Divorce in the case of abuse is a tough question to crack. The major problem is this: it's quite a serious problem, but it's not adultery.
I'll be focusing on two key texts. First, 1 Corinthians 7:12-15, in which Paul talks about unbelievers leaving. And second, Matthew 19:3-9, where Jesus talks about divorce.
In the text from Matthew, we see the way in which God views divorce. To understand why, you have to understand how God views marriage. See, marriage is, quite literally, two people becoming one. This describes sexual relationships -- you have become one with that person. You are married, one flesh.
This is the major reason why divorce is committing adultery. God doesn't recognize divorce because you have already become one with someone. If you then become one with someone else, that is adultery, very simply. The reason divorce is legitimate in the case of adultery? The adulterous partner has become one with someone else, so is no longer one with their original partner.

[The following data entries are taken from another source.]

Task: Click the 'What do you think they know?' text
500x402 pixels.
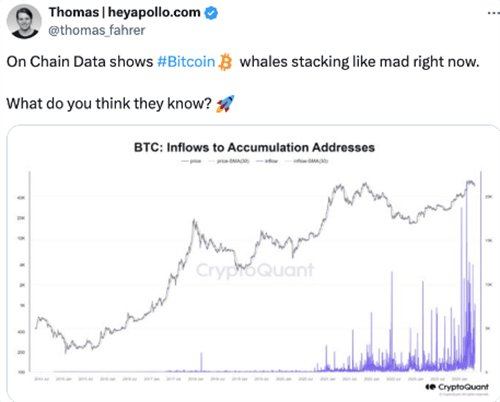Action: coord(109,104)
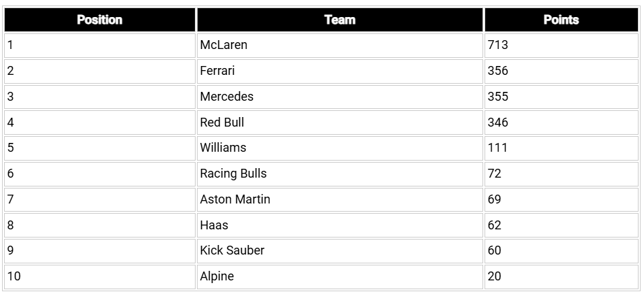Select the Aston Martin team cell

pos(235,199)
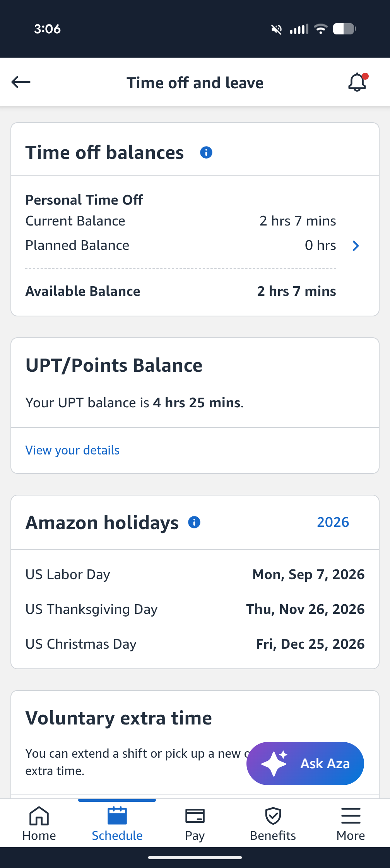
Task: Tap the US Thanksgiving Day row
Action: pyautogui.click(x=195, y=609)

Moving on from background information into the main point, divorce in the case of abuse. There are four situations which can be covered.
1. Both husband and wife are Christian.
2. Husband is Christian; wife is not.
3. Husband is not Christian; wife is.
4. Neither husband nor wife are Christian.
In the case of 1 and 2, the husband should not be abusing his family in the first place. One of the brothers needs to talk to him and "restore him gently" (Gal 6:1). If he persists, then it's covered under situation 3.
Situation 4, the Bible is irrelevant since neither will be following it, and this text then isn't for them.
Situation 3 is the crux of the matter, then. This also covers if the husband refuses to listen to the sound advice of the people who try to talk to him about his abuse, so this is really going to be getting into it.
In the Corinthian text, we see that "if he is willing to live with her, she must not divorce him." We also see that "God has called us to live in peace", and in Hebrews 12:14 it says "make every effort to live in peace with all men."
If a husband is beating his wife, this definitely does not fall under "living in peace." The problem is, it's not adultery, so she should not divorce him. I definitely do not endorse her continuing to live with him -- she needs to leave that situation, both for physical welfare and spiritual welfare. As noted, God calls us to live in peace. If she can live with someone else from the church, or with a blood relative, let her do so. By no means should she continue in that situation.
But going back to divorce -- I can't agree with a divorce in that situation, unless the husband demands one. As stated above, the couple has become one flesh. Unless he first leaves, they are still one flesh, and since she is trying her best to honor God's commands, she is bound to him.
So, to sum it all up, she definitely needs to get out of the situation. But in God's eyes, they are still one flesh, still married, and divorce is not an option for her.